• [Task objective]:
Every line from the one with "How do I perform: Click the Agenda" to the one with "Given: Open the Music app in the Dock", including those two, is to be copied exactly; all other lines of the entries below are left out.

• [Records for the exercise]:
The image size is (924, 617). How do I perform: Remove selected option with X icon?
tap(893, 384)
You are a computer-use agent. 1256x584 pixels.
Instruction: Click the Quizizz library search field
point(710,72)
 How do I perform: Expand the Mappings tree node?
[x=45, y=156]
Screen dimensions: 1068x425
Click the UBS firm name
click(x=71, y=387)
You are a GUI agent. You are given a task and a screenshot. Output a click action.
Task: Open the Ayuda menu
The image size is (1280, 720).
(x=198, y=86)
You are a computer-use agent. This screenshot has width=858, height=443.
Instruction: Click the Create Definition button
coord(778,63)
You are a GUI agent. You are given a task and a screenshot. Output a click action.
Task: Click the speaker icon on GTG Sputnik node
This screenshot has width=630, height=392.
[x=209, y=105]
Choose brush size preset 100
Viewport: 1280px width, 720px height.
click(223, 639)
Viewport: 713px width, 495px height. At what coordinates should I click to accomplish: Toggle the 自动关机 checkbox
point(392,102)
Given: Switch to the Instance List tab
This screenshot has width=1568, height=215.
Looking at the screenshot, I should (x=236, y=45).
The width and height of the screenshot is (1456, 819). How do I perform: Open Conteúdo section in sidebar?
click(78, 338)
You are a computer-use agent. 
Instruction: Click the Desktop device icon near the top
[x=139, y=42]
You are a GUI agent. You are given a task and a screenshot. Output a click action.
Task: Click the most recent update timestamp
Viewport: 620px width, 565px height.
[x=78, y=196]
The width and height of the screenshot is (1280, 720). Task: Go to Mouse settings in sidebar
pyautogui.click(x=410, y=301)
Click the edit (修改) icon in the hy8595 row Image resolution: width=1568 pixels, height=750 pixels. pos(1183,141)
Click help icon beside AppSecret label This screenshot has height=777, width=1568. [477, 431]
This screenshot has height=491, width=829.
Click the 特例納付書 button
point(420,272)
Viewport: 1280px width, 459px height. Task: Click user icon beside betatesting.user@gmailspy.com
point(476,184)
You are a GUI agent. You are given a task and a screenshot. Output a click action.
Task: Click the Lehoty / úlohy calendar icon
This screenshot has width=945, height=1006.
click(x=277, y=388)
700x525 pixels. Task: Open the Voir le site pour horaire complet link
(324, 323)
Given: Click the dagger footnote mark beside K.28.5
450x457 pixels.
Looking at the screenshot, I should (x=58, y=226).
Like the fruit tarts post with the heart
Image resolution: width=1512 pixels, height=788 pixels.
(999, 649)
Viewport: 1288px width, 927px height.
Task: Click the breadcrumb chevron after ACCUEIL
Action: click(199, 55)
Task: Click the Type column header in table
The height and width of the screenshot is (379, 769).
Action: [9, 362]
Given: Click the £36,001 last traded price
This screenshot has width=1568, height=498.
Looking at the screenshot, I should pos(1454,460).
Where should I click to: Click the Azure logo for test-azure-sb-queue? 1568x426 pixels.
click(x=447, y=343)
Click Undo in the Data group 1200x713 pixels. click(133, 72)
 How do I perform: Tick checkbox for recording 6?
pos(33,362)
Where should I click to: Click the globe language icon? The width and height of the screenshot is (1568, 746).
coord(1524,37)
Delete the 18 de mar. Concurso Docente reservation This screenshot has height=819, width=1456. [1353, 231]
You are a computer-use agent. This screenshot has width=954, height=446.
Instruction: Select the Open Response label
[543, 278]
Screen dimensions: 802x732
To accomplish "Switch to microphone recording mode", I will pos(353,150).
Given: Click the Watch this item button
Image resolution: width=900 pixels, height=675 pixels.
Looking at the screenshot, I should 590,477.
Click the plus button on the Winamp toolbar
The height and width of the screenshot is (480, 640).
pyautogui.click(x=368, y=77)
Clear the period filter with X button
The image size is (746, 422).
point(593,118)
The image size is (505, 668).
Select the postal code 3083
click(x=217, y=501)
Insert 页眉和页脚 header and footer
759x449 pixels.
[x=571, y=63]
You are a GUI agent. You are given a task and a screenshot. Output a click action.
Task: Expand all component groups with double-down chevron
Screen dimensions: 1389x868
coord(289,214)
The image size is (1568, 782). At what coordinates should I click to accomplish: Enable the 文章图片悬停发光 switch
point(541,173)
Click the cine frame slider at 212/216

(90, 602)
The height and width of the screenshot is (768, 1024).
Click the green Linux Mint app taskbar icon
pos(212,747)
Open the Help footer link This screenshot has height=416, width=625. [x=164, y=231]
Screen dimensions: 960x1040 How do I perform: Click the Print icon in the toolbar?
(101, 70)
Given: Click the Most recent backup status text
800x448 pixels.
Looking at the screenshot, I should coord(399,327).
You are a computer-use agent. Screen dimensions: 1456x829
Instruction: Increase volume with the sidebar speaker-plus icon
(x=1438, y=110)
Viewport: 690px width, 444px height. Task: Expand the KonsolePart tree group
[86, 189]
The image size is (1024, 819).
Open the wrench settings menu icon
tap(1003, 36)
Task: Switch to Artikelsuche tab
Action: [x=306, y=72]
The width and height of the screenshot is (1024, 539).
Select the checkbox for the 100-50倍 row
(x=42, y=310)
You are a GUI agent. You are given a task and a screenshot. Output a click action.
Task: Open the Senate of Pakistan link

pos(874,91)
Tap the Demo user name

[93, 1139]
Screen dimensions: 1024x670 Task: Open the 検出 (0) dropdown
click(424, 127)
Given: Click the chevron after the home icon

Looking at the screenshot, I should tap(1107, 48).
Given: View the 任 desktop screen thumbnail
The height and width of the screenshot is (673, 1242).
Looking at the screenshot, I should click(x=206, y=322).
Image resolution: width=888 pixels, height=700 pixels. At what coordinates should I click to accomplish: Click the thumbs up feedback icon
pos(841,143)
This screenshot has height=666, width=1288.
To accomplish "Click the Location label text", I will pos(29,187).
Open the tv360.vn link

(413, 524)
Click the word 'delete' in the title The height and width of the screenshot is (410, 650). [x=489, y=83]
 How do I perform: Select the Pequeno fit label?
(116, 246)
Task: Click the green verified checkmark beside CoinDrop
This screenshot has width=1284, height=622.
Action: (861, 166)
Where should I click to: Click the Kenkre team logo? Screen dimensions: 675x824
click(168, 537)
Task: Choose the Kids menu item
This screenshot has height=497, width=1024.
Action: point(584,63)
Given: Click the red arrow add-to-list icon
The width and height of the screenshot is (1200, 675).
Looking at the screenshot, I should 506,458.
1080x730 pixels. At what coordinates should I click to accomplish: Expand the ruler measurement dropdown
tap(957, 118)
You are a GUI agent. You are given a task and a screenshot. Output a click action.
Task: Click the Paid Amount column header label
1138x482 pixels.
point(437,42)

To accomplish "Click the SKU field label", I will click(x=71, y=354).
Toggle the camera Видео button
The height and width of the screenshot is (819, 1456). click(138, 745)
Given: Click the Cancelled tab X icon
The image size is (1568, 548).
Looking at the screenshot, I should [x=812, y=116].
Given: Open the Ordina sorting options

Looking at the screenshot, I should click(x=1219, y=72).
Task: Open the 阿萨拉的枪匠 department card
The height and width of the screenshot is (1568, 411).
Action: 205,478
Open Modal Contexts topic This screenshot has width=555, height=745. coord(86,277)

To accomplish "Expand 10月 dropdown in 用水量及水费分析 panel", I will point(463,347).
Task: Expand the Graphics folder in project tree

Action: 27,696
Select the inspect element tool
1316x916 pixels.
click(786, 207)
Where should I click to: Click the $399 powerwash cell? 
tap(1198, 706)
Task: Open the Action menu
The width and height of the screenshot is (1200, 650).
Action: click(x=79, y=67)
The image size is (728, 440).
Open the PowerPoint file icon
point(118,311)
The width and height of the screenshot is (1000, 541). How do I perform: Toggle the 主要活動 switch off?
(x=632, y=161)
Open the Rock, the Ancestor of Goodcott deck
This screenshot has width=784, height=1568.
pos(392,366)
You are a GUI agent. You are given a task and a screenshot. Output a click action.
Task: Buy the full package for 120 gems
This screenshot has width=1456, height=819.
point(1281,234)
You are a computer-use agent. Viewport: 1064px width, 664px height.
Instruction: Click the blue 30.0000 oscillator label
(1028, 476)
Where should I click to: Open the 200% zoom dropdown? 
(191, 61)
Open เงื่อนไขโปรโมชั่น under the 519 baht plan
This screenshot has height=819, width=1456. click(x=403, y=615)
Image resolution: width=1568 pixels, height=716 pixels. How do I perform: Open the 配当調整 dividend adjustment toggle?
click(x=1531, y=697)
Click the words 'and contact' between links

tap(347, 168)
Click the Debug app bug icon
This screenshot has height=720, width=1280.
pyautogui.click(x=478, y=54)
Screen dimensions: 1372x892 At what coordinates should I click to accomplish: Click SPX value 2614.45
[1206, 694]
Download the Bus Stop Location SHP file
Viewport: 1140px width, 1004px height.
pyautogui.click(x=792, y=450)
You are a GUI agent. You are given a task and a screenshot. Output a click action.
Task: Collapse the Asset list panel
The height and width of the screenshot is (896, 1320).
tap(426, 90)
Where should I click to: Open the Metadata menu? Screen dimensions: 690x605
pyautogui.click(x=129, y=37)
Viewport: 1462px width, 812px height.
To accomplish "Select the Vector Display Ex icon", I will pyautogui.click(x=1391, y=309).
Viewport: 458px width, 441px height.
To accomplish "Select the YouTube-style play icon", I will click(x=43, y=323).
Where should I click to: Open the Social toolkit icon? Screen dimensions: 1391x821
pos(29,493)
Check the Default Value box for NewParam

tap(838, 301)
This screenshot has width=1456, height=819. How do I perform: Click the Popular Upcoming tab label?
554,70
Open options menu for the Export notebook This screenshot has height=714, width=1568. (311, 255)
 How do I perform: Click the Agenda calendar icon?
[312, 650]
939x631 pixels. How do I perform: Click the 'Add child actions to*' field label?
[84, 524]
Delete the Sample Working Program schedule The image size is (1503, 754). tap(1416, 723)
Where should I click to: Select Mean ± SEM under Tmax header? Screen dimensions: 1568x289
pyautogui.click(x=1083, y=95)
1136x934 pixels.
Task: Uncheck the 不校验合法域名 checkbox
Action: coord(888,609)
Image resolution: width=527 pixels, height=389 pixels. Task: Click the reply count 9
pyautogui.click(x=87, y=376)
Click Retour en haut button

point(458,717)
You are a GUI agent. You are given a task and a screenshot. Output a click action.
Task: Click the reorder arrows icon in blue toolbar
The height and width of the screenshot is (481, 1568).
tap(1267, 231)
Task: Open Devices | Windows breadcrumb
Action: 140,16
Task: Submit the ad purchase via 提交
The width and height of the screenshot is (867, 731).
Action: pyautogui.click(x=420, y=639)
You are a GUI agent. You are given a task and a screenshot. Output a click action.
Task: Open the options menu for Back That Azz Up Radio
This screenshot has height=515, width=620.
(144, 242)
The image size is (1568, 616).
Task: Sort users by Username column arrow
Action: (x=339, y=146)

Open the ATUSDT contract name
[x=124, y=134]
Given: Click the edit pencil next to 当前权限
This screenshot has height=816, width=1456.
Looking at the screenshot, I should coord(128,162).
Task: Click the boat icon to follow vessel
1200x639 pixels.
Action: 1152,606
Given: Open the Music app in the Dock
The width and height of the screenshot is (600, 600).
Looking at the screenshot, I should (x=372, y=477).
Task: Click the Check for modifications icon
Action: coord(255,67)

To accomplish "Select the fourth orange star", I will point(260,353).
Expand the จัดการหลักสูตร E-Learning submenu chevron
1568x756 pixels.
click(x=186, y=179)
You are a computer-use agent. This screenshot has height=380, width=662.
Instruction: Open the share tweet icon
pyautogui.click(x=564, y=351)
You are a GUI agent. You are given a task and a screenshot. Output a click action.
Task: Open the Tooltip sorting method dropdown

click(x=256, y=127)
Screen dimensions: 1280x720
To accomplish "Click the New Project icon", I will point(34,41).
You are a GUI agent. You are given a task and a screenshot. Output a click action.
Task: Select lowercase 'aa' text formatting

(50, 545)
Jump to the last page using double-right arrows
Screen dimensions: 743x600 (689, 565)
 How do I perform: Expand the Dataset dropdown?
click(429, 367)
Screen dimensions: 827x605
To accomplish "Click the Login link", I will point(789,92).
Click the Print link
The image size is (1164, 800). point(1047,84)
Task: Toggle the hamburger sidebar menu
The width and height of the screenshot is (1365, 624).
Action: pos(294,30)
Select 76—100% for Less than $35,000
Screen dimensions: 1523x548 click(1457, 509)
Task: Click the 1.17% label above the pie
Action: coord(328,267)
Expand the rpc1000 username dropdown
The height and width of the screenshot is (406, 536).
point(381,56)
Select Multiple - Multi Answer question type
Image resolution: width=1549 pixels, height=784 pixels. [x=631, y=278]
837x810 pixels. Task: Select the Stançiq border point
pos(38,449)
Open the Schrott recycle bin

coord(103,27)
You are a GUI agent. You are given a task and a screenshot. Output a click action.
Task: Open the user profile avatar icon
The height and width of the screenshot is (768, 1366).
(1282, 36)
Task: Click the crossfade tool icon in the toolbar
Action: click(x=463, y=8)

• [Answer for the task]:
 How do I perform: Click the Agenda calendar icon?
[312, 650]
939x631 pixels. How do I perform: Click the 'Add child actions to*' field label?
[84, 524]
Delete the Sample Working Program schedule The image size is (1503, 754). tap(1416, 723)
Where should I click to: Select Mean ± SEM under Tmax header? Screen dimensions: 1568x289
pyautogui.click(x=1083, y=95)
1136x934 pixels.
Task: Uncheck the 不校验合法域名 checkbox
Action: coord(888,609)
Image resolution: width=527 pixels, height=389 pixels. Task: Click the reply count 9
pyautogui.click(x=87, y=376)
Click Retour en haut button

point(458,717)
You are a GUI agent. You are given a task and a screenshot. Output a click action.
Task: Click the reorder arrows icon in blue toolbar
The height and width of the screenshot is (481, 1568).
tap(1267, 231)
Task: Open Devices | Windows breadcrumb
Action: 140,16
Task: Submit the ad purchase via 提交
The width and height of the screenshot is (867, 731).
Action: pyautogui.click(x=420, y=639)
You are a GUI agent. You are given a task and a screenshot. Output a click action.
Task: Open the options menu for Back That Azz Up Radio
This screenshot has height=515, width=620.
(144, 242)
The image size is (1568, 616).
Task: Sort users by Username column arrow
Action: (x=339, y=146)

Open the ATUSDT contract name
[x=124, y=134]
Given: Click the edit pencil next to 当前权限
This screenshot has height=816, width=1456.
Looking at the screenshot, I should coord(128,162).
Task: Click the boat icon to follow vessel
1200x639 pixels.
Action: 1152,606
Given: Open the Music app in the Dock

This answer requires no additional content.